Problem requirements: Repeat every entry, word for word, leaving no line out.

Data supplied:
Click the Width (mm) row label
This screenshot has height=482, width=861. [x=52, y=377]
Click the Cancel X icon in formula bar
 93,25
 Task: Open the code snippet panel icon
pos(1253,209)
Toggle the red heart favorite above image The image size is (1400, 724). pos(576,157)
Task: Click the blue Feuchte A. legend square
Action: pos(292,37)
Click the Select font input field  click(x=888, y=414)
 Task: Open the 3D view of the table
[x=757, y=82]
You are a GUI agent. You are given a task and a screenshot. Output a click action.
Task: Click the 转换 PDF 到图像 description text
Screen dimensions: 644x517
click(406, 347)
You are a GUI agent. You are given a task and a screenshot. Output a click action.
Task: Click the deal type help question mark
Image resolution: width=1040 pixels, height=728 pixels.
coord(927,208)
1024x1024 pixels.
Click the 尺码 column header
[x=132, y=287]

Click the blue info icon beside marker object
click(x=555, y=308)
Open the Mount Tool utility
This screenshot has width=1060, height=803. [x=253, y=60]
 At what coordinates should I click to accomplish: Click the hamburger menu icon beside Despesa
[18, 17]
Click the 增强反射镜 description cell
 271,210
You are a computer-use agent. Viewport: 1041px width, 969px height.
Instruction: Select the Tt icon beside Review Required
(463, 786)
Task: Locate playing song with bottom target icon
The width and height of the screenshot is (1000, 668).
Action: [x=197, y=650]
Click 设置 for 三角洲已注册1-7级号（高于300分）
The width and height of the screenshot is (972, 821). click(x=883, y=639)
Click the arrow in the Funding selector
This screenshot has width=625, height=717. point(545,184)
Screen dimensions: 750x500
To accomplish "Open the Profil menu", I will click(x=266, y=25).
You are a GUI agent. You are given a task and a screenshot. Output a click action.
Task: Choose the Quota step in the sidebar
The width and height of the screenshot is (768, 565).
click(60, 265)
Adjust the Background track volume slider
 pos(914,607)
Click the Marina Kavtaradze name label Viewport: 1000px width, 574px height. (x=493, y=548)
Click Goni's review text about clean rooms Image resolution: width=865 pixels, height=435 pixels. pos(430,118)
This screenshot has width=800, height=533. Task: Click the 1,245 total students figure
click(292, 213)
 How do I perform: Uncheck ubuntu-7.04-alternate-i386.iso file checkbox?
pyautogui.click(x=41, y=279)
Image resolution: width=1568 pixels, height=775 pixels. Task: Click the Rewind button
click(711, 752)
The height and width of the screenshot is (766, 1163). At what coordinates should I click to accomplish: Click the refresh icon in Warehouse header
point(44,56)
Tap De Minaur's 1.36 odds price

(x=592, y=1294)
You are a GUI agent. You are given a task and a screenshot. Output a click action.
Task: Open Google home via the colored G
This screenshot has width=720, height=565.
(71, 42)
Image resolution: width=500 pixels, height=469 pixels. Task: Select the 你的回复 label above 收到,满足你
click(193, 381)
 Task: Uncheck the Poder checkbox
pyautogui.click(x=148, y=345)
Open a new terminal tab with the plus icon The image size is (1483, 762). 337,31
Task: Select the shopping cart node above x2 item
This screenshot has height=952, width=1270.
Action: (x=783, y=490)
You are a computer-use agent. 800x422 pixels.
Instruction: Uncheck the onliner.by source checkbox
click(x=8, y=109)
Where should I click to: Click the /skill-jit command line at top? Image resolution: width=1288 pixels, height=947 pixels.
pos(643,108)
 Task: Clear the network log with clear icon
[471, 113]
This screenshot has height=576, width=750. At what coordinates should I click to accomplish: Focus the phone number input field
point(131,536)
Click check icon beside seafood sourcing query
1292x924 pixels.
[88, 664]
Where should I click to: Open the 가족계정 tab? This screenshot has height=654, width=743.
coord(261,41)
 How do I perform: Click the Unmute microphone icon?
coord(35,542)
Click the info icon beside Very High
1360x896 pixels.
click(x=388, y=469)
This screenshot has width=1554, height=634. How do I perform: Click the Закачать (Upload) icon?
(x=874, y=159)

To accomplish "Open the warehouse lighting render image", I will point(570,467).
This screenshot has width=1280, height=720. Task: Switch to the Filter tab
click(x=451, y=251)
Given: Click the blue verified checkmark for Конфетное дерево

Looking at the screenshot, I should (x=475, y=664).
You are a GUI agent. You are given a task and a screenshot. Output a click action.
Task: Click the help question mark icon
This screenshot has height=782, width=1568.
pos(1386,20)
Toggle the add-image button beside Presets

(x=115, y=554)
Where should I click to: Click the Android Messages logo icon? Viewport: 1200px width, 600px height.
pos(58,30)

Solution for this task:
Click the Width (mm) row label
This screenshot has height=482, width=861. [x=52, y=377]
Click the Cancel X icon in formula bar
 93,25
 Task: Open the code snippet panel icon
pos(1253,209)
Toggle the red heart favorite above image The image size is (1400, 724). pos(576,157)
Task: Click the blue Feuchte A. legend square
Action: pos(292,37)
Click the Select font input field  click(x=888, y=414)
 Task: Open the 3D view of the table
[x=757, y=82]
You are a GUI agent. You are given a task and a screenshot. Output a click action.
Task: Click the 转换 PDF 到图像 description text
Screen dimensions: 644x517
click(406, 347)
You are a GUI agent. You are given a task and a screenshot. Output a click action.
Task: Click the deal type help question mark
Image resolution: width=1040 pixels, height=728 pixels.
coord(927,208)
1024x1024 pixels.
Click the 尺码 column header
[x=132, y=287]

Click the blue info icon beside marker object
click(x=555, y=308)
Open the Mount Tool utility
This screenshot has width=1060, height=803. [x=253, y=60]
 At what coordinates should I click to accomplish: Click the hamburger menu icon beside Despesa
[18, 17]
Click the 增强反射镜 description cell
 271,210
You are a computer-use agent. Viewport: 1041px width, 969px height.
Instruction: Select the Tt icon beside Review Required
(463, 786)
Task: Locate playing song with bottom target icon
The width and height of the screenshot is (1000, 668).
Action: [x=197, y=650]
Click 设置 for 三角洲已注册1-7级号（高于300分）
The width and height of the screenshot is (972, 821). click(x=883, y=639)
Click the arrow in the Funding selector
This screenshot has width=625, height=717. point(545,184)
Screen dimensions: 750x500
To accomplish "Open the Profil menu", I will click(x=266, y=25).
You are a GUI agent. You are given a task and a screenshot. Output a click action.
Task: Choose the Quota step in the sidebar
The width and height of the screenshot is (768, 565).
click(60, 265)
Adjust the Background track volume slider
 pos(914,607)
Click the Marina Kavtaradze name label Viewport: 1000px width, 574px height. (x=493, y=548)
Click Goni's review text about clean rooms Image resolution: width=865 pixels, height=435 pixels. pos(430,118)
This screenshot has width=800, height=533. Task: Click the 1,245 total students figure
click(292, 213)
 How do I perform: Uncheck ubuntu-7.04-alternate-i386.iso file checkbox?
pyautogui.click(x=41, y=279)
Image resolution: width=1568 pixels, height=775 pixels. Task: Click the Rewind button
click(711, 752)
The height and width of the screenshot is (766, 1163). At what coordinates should I click to accomplish: Click the refresh icon in Warehouse header
point(44,56)
Tap De Minaur's 1.36 odds price

(x=592, y=1294)
You are a GUI agent. You are given a task and a screenshot. Output a click action.
Task: Open Google home via the colored G
This screenshot has width=720, height=565.
(71, 42)
Image resolution: width=500 pixels, height=469 pixels. Task: Select the 你的回复 label above 收到,满足你
click(193, 381)
 Task: Uncheck the Poder checkbox
pyautogui.click(x=148, y=345)
Open a new terminal tab with the plus icon The image size is (1483, 762). 337,31
Task: Select the shopping cart node above x2 item
This screenshot has height=952, width=1270.
Action: (x=783, y=490)
You are a computer-use agent. 800x422 pixels.
Instruction: Uncheck the onliner.by source checkbox
click(x=8, y=109)
Where should I click to: Click the /skill-jit command line at top? Image resolution: width=1288 pixels, height=947 pixels.
pos(643,108)
 Task: Clear the network log with clear icon
[471, 113]
This screenshot has height=576, width=750. At what coordinates should I click to accomplish: Focus the phone number input field
point(131,536)
Click check icon beside seafood sourcing query
1292x924 pixels.
[88, 664]
Where should I click to: Open the 가족계정 tab? This screenshot has height=654, width=743.
coord(261,41)
 How do I perform: Click the Unmute microphone icon?
coord(35,542)
Click the info icon beside Very High
1360x896 pixels.
click(x=388, y=469)
This screenshot has width=1554, height=634. How do I perform: Click the Закачать (Upload) icon?
(x=874, y=159)

To accomplish "Open the warehouse lighting render image", I will point(570,467).
This screenshot has width=1280, height=720. Task: Switch to the Filter tab
click(x=451, y=251)
Given: Click the blue verified checkmark for Конфетное дерево

Looking at the screenshot, I should (x=475, y=664).
You are a GUI agent. You are given a task and a screenshot. Output a click action.
Task: Click the help question mark icon
This screenshot has height=782, width=1568.
pos(1386,20)
Toggle the add-image button beside Presets

(x=115, y=554)
Where should I click to: Click the Android Messages logo icon? Viewport: 1200px width, 600px height.
pos(58,30)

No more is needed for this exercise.